Recently, as a part of the production of spatial information by smart cities, three-dimensional reproduction of structures for reverse engineering has been attracting attention. In particular, terrestrial LiDAR is mainly used for 3D reproduction of structures, and 3D reproduction research by UAS has been actively conducted. However, both technologies produce blind spots due to the shooting angle. This study deals with vertical structures. 3D model implemented through SfM-based image analysis technology using UAS and reproducibility and effectiveness of 3D models by terrestrial LiDAR-based laser scanning are examined. In addition, two 3D models are merged and reviewed to complement the blind spot. For this purpose, UAS based image is acquired for artificial rock wall, VCP and check point are set through GNSS equipment and total station, and 3D model of structure is reproduced by using SfM based image analysis technology. In addition, Through 3D LiDAR scanning, the 3D point cloud of the structure was acquired, and the accuracy of reproduction and completeness of the 3D model based on the checkpoint were compared and reviewed with the UAS-based image analysis results.
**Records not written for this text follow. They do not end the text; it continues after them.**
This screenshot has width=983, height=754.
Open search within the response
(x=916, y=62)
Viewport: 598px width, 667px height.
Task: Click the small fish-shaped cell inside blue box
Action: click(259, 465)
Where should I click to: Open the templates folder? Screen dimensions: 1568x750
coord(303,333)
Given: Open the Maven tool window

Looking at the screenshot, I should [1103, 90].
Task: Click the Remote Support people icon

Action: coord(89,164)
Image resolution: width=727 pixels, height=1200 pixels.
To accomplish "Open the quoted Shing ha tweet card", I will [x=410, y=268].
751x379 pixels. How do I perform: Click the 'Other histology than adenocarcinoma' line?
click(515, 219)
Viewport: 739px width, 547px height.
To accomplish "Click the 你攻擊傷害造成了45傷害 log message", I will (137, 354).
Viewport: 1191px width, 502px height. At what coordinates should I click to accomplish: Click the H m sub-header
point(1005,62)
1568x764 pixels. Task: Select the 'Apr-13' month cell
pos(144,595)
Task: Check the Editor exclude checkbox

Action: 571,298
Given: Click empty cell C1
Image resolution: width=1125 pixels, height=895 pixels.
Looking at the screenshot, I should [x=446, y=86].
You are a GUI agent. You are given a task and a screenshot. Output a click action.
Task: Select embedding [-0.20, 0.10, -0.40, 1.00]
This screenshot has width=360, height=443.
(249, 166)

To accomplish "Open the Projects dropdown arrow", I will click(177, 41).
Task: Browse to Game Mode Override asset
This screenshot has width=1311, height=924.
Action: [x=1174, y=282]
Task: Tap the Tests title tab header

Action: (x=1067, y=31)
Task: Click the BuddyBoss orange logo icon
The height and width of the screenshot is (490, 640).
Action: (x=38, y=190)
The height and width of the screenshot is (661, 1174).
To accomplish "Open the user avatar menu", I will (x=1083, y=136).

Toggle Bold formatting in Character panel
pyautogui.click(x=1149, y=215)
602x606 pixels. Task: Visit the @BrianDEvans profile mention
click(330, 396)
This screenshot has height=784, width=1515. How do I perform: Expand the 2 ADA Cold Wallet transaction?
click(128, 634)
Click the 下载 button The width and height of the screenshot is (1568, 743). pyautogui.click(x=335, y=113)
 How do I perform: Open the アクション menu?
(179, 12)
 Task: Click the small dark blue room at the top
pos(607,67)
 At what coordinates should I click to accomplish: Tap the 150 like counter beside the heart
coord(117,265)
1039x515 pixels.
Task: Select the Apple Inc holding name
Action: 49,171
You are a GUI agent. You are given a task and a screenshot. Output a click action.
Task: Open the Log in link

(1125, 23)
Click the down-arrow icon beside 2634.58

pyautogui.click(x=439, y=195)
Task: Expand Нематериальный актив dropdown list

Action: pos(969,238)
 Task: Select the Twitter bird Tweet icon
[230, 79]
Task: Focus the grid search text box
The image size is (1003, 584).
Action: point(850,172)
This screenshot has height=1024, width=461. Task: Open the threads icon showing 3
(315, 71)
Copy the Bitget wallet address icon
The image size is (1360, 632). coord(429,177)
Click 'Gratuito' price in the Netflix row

In particular, accuracy and realistic reproducibility were verified through a combination of point cloud constructed from UAS and terrestrial LiDAR. The results show that UAS - based image analysis is superior in accuracy and 3D model completeness and It is confirmed that accuracy improves with the combination of two methods. As a result of this study, it is expected that UAS and terrestrial LiDAR laser scanning combination can complement and reproduce precise three-dimensional model of vertical structure, so it can be effectively used for spatial information construction, safety diagnosis and maintenance management.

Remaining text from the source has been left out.